PROBLEM DETAILS:
Reproduce the following data verbatim, starting at the line containing "This screenshot has height=403, width=640." and ending at the line containing "point(303,350)", with both of those lines included.

= = = = = = =

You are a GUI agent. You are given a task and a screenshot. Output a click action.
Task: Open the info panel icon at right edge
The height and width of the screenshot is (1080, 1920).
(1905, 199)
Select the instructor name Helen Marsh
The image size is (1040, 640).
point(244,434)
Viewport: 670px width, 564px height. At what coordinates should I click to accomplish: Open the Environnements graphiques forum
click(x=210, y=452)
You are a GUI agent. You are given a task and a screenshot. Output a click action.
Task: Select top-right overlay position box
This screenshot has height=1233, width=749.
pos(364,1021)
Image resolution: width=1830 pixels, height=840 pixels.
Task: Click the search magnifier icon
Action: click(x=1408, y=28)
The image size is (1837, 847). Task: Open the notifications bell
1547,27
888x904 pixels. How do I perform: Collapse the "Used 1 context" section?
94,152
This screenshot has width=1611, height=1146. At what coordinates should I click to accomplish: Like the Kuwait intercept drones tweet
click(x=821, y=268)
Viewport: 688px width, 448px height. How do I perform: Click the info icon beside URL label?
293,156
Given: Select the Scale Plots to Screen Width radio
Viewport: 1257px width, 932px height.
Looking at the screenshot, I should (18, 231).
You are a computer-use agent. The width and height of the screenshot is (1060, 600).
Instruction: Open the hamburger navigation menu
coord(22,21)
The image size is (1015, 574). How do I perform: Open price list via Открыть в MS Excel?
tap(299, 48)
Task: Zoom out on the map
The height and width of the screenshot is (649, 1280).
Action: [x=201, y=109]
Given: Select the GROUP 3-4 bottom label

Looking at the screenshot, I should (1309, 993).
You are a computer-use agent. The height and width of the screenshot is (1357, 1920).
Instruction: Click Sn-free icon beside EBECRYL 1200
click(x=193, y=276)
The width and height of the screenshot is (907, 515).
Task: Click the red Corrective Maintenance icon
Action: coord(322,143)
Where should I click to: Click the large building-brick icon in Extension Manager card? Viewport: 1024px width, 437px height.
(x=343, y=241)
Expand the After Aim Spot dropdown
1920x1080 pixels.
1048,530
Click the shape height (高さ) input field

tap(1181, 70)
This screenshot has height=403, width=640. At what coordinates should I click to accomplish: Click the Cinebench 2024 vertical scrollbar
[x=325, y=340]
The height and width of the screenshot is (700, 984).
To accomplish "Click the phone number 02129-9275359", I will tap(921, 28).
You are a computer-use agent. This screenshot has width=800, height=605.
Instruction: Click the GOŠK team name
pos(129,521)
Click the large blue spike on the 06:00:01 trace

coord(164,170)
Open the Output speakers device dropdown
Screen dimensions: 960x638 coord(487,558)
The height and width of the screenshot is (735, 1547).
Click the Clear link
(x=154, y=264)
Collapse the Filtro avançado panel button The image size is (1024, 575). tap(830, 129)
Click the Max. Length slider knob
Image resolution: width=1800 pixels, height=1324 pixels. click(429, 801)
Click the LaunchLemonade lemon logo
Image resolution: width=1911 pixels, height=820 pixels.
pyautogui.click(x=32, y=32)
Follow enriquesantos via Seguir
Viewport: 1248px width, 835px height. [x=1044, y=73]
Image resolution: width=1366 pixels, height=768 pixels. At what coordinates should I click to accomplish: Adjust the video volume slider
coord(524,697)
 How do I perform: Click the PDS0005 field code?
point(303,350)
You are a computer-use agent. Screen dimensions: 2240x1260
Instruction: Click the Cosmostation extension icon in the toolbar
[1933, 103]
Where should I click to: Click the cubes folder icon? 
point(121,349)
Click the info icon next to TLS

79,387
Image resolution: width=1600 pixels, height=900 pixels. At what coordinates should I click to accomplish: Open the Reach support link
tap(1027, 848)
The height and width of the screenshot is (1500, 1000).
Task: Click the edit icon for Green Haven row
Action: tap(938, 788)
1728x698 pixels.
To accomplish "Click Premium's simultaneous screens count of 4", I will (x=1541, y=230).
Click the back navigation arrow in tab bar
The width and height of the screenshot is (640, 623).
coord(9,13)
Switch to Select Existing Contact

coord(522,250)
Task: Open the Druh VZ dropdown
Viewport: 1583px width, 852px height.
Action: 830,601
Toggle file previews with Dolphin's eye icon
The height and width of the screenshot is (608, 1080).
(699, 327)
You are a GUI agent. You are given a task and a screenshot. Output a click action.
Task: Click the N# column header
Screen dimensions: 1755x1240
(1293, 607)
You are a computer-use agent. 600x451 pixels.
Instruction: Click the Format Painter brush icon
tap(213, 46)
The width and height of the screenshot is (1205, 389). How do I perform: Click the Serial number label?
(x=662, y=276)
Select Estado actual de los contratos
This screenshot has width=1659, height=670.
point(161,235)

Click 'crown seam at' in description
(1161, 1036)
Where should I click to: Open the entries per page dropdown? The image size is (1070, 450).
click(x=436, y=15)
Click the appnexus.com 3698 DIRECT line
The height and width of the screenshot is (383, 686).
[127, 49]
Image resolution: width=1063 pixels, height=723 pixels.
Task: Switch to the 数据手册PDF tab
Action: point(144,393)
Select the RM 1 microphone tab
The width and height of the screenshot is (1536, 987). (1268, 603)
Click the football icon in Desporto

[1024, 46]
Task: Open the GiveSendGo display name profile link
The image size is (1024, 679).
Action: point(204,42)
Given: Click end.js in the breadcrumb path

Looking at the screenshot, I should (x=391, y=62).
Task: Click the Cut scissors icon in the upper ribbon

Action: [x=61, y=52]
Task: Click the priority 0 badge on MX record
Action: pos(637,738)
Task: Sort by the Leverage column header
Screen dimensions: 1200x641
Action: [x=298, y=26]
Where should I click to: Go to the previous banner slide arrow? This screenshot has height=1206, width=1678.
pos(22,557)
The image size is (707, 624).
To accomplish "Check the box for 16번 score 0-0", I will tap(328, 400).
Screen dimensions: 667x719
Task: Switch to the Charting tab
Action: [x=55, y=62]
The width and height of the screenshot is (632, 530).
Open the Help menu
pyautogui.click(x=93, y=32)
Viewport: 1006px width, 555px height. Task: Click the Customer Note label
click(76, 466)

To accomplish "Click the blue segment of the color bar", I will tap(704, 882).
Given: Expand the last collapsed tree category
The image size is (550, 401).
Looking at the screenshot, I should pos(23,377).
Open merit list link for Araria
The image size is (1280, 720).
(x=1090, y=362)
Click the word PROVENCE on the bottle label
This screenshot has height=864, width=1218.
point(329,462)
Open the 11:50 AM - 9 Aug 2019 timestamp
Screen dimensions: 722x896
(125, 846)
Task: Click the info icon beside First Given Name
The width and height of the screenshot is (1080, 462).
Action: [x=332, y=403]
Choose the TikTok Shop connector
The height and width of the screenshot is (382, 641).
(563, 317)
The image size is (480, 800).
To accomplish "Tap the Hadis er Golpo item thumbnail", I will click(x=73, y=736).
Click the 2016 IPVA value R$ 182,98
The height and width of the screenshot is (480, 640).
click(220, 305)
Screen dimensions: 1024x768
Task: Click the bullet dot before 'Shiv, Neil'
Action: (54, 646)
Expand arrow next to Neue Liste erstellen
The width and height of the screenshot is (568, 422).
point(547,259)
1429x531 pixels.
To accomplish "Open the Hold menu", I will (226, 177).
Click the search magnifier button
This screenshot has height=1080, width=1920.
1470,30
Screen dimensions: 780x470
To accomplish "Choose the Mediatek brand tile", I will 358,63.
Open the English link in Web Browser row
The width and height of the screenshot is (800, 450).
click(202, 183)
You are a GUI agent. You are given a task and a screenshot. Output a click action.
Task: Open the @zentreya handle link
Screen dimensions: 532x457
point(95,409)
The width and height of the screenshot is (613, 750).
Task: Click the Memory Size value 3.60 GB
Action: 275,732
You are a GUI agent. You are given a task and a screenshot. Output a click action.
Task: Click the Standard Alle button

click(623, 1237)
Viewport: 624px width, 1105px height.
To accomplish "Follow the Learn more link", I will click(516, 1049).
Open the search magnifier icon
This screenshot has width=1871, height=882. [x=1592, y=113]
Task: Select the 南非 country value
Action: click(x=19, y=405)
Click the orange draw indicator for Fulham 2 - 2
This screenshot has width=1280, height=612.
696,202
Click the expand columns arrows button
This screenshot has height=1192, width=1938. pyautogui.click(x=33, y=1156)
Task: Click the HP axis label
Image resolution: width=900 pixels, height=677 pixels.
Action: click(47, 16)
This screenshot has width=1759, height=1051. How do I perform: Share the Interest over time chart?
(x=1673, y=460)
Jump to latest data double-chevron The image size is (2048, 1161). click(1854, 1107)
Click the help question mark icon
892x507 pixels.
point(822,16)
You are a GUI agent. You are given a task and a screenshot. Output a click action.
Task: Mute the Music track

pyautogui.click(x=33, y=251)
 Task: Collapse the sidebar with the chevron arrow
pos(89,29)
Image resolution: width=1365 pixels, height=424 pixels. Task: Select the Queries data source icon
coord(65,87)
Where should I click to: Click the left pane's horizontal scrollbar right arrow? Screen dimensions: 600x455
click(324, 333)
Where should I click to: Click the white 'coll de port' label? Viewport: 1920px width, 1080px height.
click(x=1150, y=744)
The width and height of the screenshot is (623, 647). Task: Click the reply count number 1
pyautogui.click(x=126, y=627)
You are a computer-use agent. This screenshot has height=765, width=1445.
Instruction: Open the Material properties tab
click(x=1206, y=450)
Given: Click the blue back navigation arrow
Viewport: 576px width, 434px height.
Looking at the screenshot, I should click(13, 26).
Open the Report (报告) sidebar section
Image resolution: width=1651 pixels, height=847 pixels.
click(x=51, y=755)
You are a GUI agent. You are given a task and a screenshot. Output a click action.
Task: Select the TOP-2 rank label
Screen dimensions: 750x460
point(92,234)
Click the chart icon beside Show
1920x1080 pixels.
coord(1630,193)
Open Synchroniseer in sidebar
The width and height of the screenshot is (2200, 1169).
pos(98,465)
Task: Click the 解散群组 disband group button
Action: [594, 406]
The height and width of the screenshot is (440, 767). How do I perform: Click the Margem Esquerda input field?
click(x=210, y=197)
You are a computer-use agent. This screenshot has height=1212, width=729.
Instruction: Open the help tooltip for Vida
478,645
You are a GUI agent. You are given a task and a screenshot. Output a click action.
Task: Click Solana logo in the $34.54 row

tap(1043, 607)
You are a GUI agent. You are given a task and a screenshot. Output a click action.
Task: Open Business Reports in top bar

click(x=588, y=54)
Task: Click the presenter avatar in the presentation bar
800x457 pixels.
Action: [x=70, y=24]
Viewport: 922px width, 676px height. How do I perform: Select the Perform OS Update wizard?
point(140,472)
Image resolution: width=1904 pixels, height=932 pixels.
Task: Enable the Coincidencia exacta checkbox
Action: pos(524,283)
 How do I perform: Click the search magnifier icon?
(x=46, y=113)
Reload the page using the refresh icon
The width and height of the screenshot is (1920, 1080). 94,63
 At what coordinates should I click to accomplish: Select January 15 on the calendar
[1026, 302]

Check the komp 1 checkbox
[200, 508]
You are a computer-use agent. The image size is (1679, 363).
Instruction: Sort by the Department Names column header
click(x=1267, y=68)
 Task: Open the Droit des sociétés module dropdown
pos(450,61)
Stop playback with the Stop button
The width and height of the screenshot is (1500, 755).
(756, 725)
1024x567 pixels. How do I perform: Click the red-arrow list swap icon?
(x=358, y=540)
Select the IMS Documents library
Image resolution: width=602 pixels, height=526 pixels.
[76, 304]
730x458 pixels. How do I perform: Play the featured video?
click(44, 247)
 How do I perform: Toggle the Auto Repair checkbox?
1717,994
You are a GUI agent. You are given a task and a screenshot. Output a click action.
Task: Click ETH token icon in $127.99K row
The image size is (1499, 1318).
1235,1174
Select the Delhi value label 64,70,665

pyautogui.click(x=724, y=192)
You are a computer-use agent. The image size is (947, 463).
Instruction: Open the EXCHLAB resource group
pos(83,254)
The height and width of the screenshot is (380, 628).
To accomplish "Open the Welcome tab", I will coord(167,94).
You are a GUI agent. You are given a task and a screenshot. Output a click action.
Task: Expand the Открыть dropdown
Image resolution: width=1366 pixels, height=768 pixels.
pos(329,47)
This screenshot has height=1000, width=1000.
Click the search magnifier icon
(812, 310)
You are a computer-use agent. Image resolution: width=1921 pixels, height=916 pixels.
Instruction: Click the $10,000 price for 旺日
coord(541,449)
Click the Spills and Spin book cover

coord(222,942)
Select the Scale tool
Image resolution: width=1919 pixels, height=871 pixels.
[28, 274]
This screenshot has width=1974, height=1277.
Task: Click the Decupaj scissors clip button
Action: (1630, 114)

= = = = = = =

FULL OUTPUT:
This screenshot has height=403, width=640. At what coordinates should I click to accomplish: Click the Cinebench 2024 vertical scrollbar
[x=325, y=340]
The height and width of the screenshot is (700, 984).
To accomplish "Click the phone number 02129-9275359", I will tap(921, 28).
You are a computer-use agent. This screenshot has width=800, height=605.
Instruction: Click the GOŠK team name
pos(129,521)
Click the large blue spike on the 06:00:01 trace

coord(164,170)
Open the Output speakers device dropdown
Screen dimensions: 960x638 coord(487,558)
The height and width of the screenshot is (735, 1547).
Click the Clear link
(x=154, y=264)
Collapse the Filtro avançado panel button The image size is (1024, 575). tap(830, 129)
Click the Max. Length slider knob
Image resolution: width=1800 pixels, height=1324 pixels. click(429, 801)
Click the LaunchLemonade lemon logo
Image resolution: width=1911 pixels, height=820 pixels.
pyautogui.click(x=32, y=32)
Follow enriquesantos via Seguir
Viewport: 1248px width, 835px height. [x=1044, y=73]
Image resolution: width=1366 pixels, height=768 pixels. At what coordinates should I click to accomplish: Adjust the video volume slider
coord(524,697)
 How do I perform: Click the PDS0005 field code?
point(303,350)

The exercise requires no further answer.